**EXERCISE DIRECTIONS**:
In full and without deviation, reproduce the records that follow.

Data extracted from a collection:
^^^^
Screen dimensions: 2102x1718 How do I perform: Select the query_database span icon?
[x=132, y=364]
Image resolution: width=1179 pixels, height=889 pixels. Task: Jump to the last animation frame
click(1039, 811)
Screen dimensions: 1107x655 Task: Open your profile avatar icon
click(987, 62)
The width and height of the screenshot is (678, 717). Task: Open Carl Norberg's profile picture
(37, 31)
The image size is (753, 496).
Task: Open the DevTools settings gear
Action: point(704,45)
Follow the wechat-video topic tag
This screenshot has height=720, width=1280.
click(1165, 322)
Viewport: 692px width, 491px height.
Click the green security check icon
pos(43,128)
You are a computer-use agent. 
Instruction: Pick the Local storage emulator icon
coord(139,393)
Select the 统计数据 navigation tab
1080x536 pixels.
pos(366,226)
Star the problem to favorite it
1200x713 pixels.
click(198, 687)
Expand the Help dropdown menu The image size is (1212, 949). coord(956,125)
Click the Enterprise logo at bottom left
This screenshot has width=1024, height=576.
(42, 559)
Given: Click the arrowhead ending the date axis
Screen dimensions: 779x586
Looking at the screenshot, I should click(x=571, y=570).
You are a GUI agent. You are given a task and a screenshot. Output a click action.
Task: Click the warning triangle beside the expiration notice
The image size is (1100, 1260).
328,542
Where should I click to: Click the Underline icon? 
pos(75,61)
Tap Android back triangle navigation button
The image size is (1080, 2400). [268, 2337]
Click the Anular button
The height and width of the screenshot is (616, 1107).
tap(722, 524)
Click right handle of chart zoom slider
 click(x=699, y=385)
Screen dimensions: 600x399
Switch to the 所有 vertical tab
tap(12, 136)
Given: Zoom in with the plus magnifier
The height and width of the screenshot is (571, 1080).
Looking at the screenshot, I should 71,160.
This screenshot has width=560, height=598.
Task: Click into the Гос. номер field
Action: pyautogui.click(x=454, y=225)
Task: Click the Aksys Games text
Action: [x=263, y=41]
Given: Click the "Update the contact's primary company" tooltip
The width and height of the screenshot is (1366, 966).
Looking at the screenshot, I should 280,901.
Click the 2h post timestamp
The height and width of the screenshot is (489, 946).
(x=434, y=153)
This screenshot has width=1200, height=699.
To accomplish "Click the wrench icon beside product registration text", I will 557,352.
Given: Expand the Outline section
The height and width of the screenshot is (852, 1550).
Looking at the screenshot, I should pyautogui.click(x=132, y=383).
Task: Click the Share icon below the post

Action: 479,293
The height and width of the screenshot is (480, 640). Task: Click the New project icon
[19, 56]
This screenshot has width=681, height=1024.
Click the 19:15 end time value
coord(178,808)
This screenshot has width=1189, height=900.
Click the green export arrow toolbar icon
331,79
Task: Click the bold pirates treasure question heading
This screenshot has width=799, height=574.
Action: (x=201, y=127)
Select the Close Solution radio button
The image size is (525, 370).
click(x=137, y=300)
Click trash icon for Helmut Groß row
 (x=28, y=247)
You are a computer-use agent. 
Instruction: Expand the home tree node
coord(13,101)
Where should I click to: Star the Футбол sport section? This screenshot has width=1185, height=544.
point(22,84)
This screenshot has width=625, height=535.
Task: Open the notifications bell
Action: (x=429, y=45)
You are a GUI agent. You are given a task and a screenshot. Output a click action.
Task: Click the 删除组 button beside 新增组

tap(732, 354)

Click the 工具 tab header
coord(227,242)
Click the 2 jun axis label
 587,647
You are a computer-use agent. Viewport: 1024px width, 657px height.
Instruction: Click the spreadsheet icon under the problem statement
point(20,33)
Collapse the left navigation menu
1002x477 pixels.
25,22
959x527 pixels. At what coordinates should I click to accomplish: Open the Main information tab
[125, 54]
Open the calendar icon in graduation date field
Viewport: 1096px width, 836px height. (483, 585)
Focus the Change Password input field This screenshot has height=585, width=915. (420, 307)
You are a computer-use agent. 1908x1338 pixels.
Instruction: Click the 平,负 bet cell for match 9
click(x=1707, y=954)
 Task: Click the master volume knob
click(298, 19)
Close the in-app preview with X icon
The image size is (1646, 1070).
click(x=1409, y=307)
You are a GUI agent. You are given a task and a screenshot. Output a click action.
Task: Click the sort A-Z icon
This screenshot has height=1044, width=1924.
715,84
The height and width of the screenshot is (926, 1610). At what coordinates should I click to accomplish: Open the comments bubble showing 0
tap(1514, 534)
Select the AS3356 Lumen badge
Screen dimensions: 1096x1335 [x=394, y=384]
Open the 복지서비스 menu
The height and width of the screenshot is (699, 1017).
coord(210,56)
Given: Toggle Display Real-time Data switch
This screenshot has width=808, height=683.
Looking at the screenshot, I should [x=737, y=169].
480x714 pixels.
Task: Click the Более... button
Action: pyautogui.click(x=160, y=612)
^^^^
**WRITTEN RESPONSE**:
Screen dimensions: 2102x1718 How do I perform: Select the query_database span icon?
[x=132, y=364]
Image resolution: width=1179 pixels, height=889 pixels. Task: Jump to the last animation frame
click(1039, 811)
Screen dimensions: 1107x655 Task: Open your profile avatar icon
click(987, 62)
The width and height of the screenshot is (678, 717). Task: Open Carl Norberg's profile picture
(37, 31)
The image size is (753, 496).
Task: Open the DevTools settings gear
Action: point(704,45)
Follow the wechat-video topic tag
This screenshot has height=720, width=1280.
click(1165, 322)
Viewport: 692px width, 491px height.
Click the green security check icon
pos(43,128)
You are a computer-use agent. 
Instruction: Pick the Local storage emulator icon
coord(139,393)
Select the 统计数据 navigation tab
1080x536 pixels.
pos(366,226)
Star the problem to favorite it
1200x713 pixels.
click(198, 687)
Expand the Help dropdown menu The image size is (1212, 949). coord(956,125)
Click the Enterprise logo at bottom left
This screenshot has width=1024, height=576.
(42, 559)
Given: Click the arrowhead ending the date axis
Screen dimensions: 779x586
Looking at the screenshot, I should click(x=571, y=570).
You are a GUI agent. You are given a task and a screenshot. Output a click action.
Task: Click the warning triangle beside the expiration notice
The image size is (1100, 1260).
328,542
Where should I click to: Click the Underline icon? 
pos(75,61)
Tap Android back triangle navigation button
The image size is (1080, 2400). [268, 2337]
Click the Anular button
The height and width of the screenshot is (616, 1107).
tap(722, 524)
Click right handle of chart zoom slider
 click(x=699, y=385)
Screen dimensions: 600x399
Switch to the 所有 vertical tab
tap(12, 136)
Given: Zoom in with the plus magnifier
The height and width of the screenshot is (571, 1080).
Looking at the screenshot, I should 71,160.
This screenshot has width=560, height=598.
Task: Click into the Гос. номер field
Action: pyautogui.click(x=454, y=225)
Task: Click the Aksys Games text
Action: [x=263, y=41]
Given: Click the "Update the contact's primary company" tooltip
The width and height of the screenshot is (1366, 966).
Looking at the screenshot, I should 280,901.
Click the 2h post timestamp
The height and width of the screenshot is (489, 946).
(x=434, y=153)
This screenshot has width=1200, height=699.
To accomplish "Click the wrench icon beside product registration text", I will 557,352.
Given: Expand the Outline section
The height and width of the screenshot is (852, 1550).
Looking at the screenshot, I should pyautogui.click(x=132, y=383).
Task: Click the Share icon below the post

Action: 479,293
The height and width of the screenshot is (480, 640). Task: Click the New project icon
[19, 56]
This screenshot has width=681, height=1024.
Click the 19:15 end time value
coord(178,808)
This screenshot has width=1189, height=900.
Click the green export arrow toolbar icon
331,79
Task: Click the bold pirates treasure question heading
This screenshot has width=799, height=574.
Action: (x=201, y=127)
Select the Close Solution radio button
The image size is (525, 370).
click(x=137, y=300)
Click trash icon for Helmut Groß row
 (x=28, y=247)
You are a computer-use agent. 
Instruction: Expand the home tree node
coord(13,101)
Where should I click to: Star the Футбол sport section? This screenshot has width=1185, height=544.
point(22,84)
This screenshot has width=625, height=535.
Task: Open the notifications bell
Action: (x=429, y=45)
You are a GUI agent. You are given a task and a screenshot. Output a click action.
Task: Click the 删除组 button beside 新增组

tap(732, 354)

Click the 工具 tab header
coord(227,242)
Click the 2 jun axis label
 587,647
You are a computer-use agent. Viewport: 1024px width, 657px height.
Instruction: Click the spreadsheet icon under the problem statement
point(20,33)
Collapse the left navigation menu
1002x477 pixels.
25,22
959x527 pixels. At what coordinates should I click to accomplish: Open the Main information tab
[125, 54]
Open the calendar icon in graduation date field
Viewport: 1096px width, 836px height. (483, 585)
Focus the Change Password input field This screenshot has height=585, width=915. (420, 307)
You are a computer-use agent. 1908x1338 pixels.
Instruction: Click the 平,负 bet cell for match 9
click(x=1707, y=954)
 Task: Click the master volume knob
click(298, 19)
Close the in-app preview with X icon
The image size is (1646, 1070).
click(x=1409, y=307)
You are a GUI agent. You are given a task and a screenshot. Output a click action.
Task: Click the sort A-Z icon
This screenshot has height=1044, width=1924.
715,84
The height and width of the screenshot is (926, 1610). At what coordinates should I click to accomplish: Open the comments bubble showing 0
tap(1514, 534)
Select the AS3356 Lumen badge
Screen dimensions: 1096x1335 [x=394, y=384]
Open the 복지서비스 menu
The height and width of the screenshot is (699, 1017).
coord(210,56)
Given: Toggle Display Real-time Data switch
This screenshot has width=808, height=683.
Looking at the screenshot, I should [x=737, y=169].
480x714 pixels.
Task: Click the Более... button
Action: pyautogui.click(x=160, y=612)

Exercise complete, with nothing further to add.